La colère de la rue ne s’est pas limitée à la capitale. Des dizaines de personnes ont bloqué à plusieurs reprises l’autoroute menant vers le Sud, au niveau de Naamé, provoquant ainsi des embouteillages monstres.
Autour de Tripoli, au Liban-Nord, l’autoroute côtière a été coupée à un moment à hauteur du pont de Palma, et devant l’hôtel Quality Inn. De même à Beddaoui, à Bohsas, et au niveau du rond-point Salam et du carrefour de Marj. D’autres routes intérieures ont également été bloquées. Les administrations publiques et les commerces ont ouvert, mais la plupart des établissements scolaires ont fermé leurs portes. Par ailleurs, des individus ont tiré des coups de feu en l’air près du secteur du port de Tripoli dans des circonstances qui restent à déterminer. Une procession de motards munis de haut-parleurs et fustigeant Hassane Diab a également eu lieu à Tripoli en soirée. Dans le Akkar, les principales routes étaient coupées, notamment à Halba, Minié, Abdé, Abboudiyé, Mhamara et Bebnine. La route reliant Halba à Kobeyate était également bloquée.

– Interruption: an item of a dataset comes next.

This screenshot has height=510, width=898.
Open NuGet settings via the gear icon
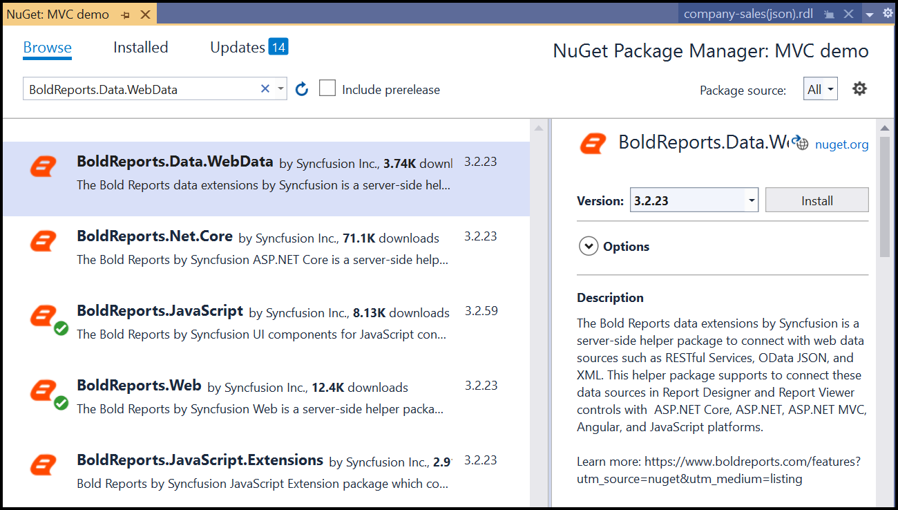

Dans la Békaa, les routes étaient encore coupées à Kab Élias, Dahr el-Baïdar, Jdita, Mrayjat, Masnaa, Majdal Anjar, au moyen de pneus enflammés et de gravats. Dans le secteur de Zahlé, plusieurs axes ont également été bloqués. Selon notre correspondante sur place Sarah Abdallah, les écoles dans la région ont fermé leurs portes hier.
Toujours selon notre correspondante, la tension est montée dans la matinée à l’entrée de Ksara entre des manifestants qui avaient barré la route et les passagers d’un van venant de Baalbeck, dont les vitres ont été cassées. À Saadnayel, des échauffourées similaires ont opposé des contestataires à des passagers d’une voiture tentant de forcer le passage sur les gravats. « Hassane Diab est un Iranien », lance Mohammad, un habitant de Saadnayel. « Sa désignation signifie la mise en place d’un gouvernement relevant de l’Iran et c’est ce que refusent les contestataires qui manifestent depuis deux mois contre toute ingérence étrangère. »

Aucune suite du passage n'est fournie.